◆ **Work to do**
Copy the lines below word for word, beginning with the line that contains "Open the Files lens icon" and continuing through the line that contains "This screenshot has width=589, height=484.", with both of those lines included. Leave the pictures out of your answer.

◆ **Provided material**
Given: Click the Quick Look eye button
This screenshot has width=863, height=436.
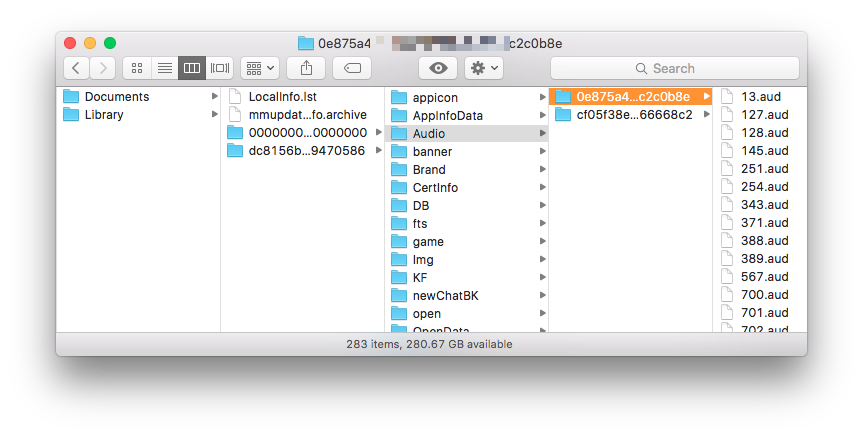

...

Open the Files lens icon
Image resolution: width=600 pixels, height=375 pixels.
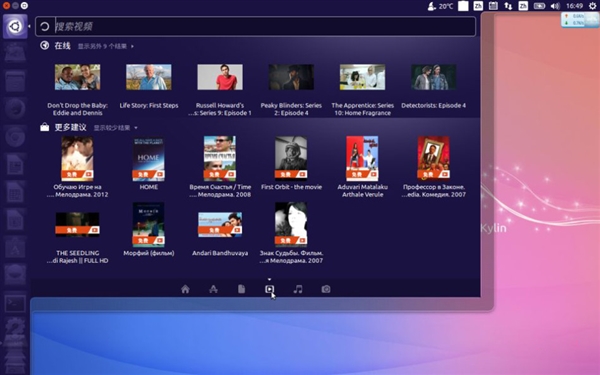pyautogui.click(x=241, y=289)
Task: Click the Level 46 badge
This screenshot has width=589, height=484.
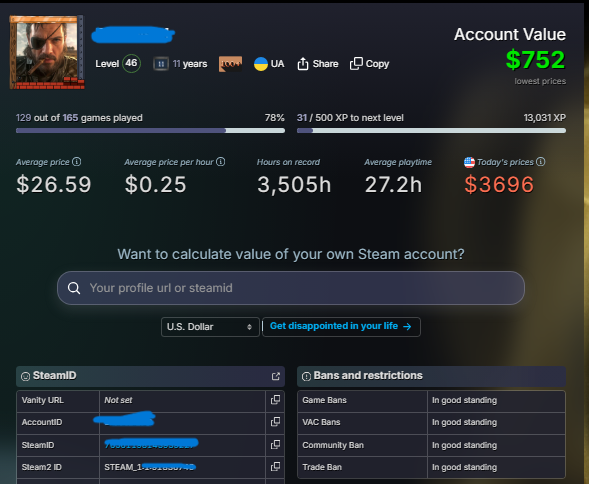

◆ **Full response**
Open the Files lens icon
Image resolution: width=600 pixels, height=375 pixels.
pyautogui.click(x=241, y=289)
Task: Click the Level 46 badge
This screenshot has width=589, height=484.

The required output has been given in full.